Questo numero di Haematologica contiene il rapporto di uno studio PETHEMA e GETH sul ruolo di imatinib in Ph+ ALL.1 Questo piccolo studio mirava – in sostanza – a ‘scoprire cosa succedeva’ quando ai pazienti adulti con Ph+ ALL veniva dato imatinib associato alla chemioterapia durante l’induzione. L’HSCT allogenico era raccomandato per tutti i pazienti ed era consentito qualsiasi numero di fonti di donatori. Secondo il protocollo, l’imatinib doveva essere ripreso dopo il trapianto. Lo studio ha mostrato un tasso di remissione completa più alto con la combinazione di chemioterapia e imatinib rispetto ai controlli storici che ricevevano la sola chemioterapia. Ha anche mostrato che un numero maggiore di pazienti è stato in grado di sottoporsi a HSCT nella prima remissione completa, sempre in confronto al numero di controlli storici.

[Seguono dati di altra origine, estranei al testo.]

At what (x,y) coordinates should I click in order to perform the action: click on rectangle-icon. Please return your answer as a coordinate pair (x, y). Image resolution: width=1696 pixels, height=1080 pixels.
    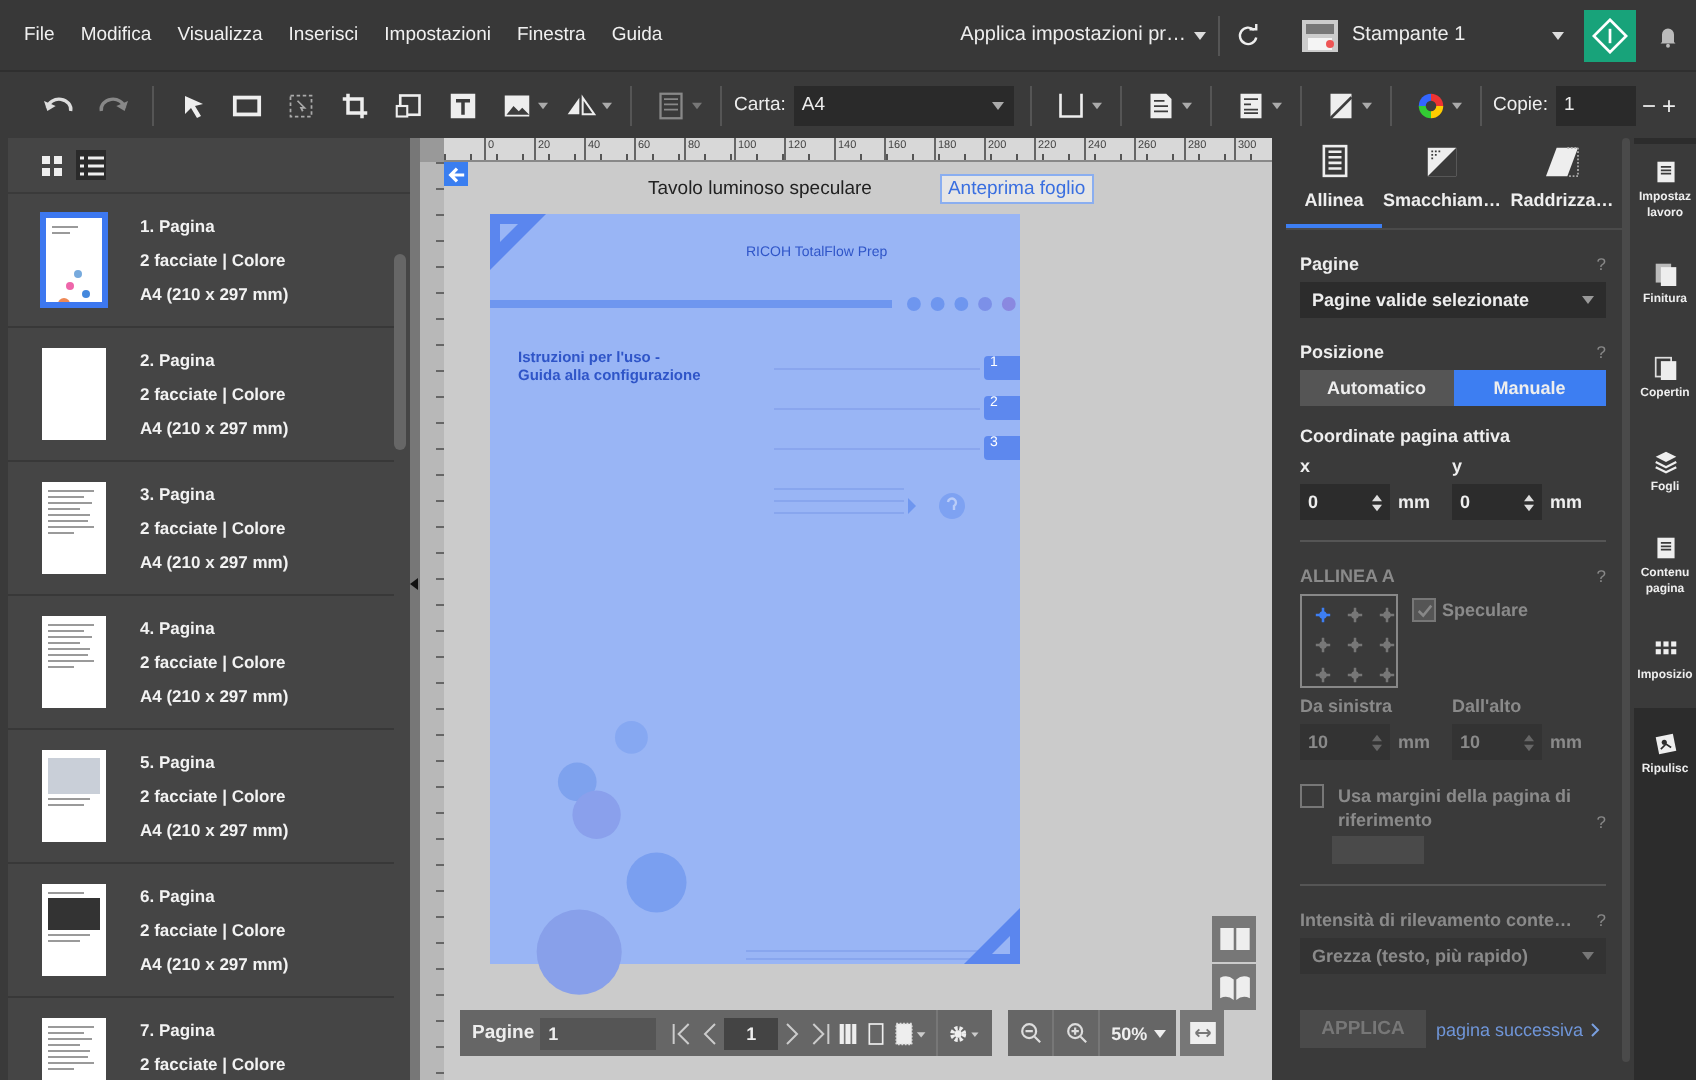
    Looking at the image, I should click on (247, 105).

Anche se il protocollo dello studio prevedeva la somministrazione continua di imatinib per 1 anno dopo il trapianto, questo non era spesso possibile. L’inclusione di uno spettro aperto di possibili fonti di cellule staminali/tipi di trapianto (per esempio sangue del cordone ombelicale, condizionamento a intensità ridotta) con diversi potenziali di complicazioni post-trapianto rende problematica l’interpretazione di questa situazione, a causa del piccolo numero di pazienti studiati. Il valore di imatinib post-trapianto rimane indeterminato. Tuttavia, è significativo per la pratica clinica di routine che anche in un piccolo studio, non era pragmaticamente possibile somministrare imatinib dopo il trapianto in molti casi. Per quanto riguarda l’esito complessivo, i tassi di sopravvivenza libera da malattia e complessiva a 4 anni erano entrambi del 30%, che è un risultato piuttosto deludente nell'”era imatinib”, sorprendentemente, si confronta sfavorevolmente con i risultati di UKALL12/ECOG2993 in cui i tassi di sopravvivenza complessiva per i pazienti sottoposti a HSCT allogenico nell'”era pre-imatinib” erano del 44% (donatore fratello) e 36% (donatore non correlato).

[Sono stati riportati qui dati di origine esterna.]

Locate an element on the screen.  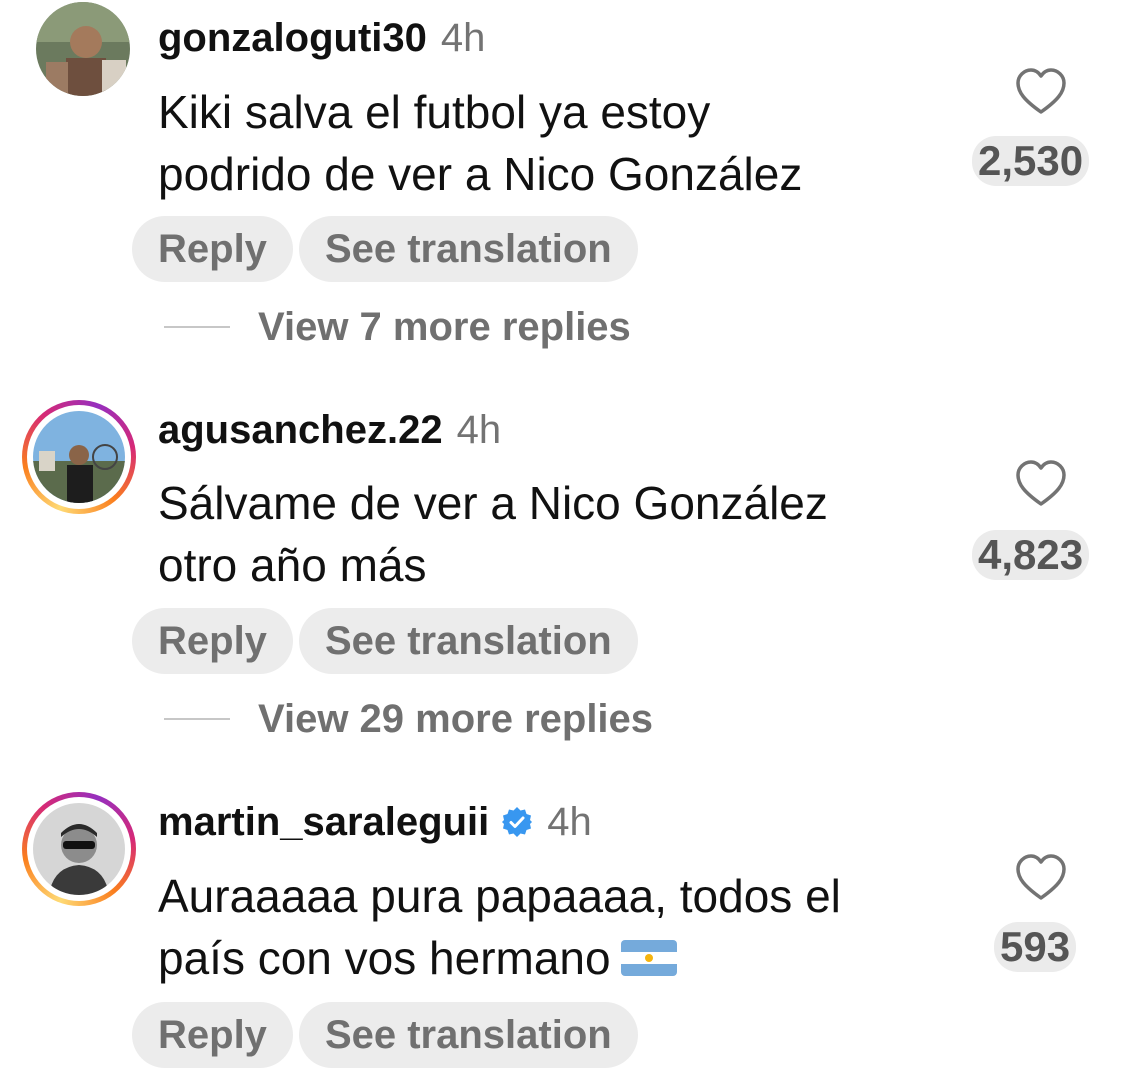
username: martin_saraleguii is located at coordinates (324, 822).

I dati presentati supportano gli attuali approcci alla terapia di Ph+ ALL con imatinib e HSCT allogenico. Anche se con un follow-up più lungo rispetto agli studi iniziali, l’esito complessivo dei pazienti sottoposti a trattamento combinato con imatinib e chemioterapia seguito da un trattamento HSCT allogenico/imatinib non sembra differire sostanzialmente da quello che ci si potrebbe aspettare nell’era pre-imatinib. Questi dati sono benvenuti e informativi, ma non presentano alcuna sfida alla pratica attuale. Si può ancora concludere da questo studio che il valore complessivo di imatinib nel risultato a lungo termine di Ph+ ALL rimane incerto.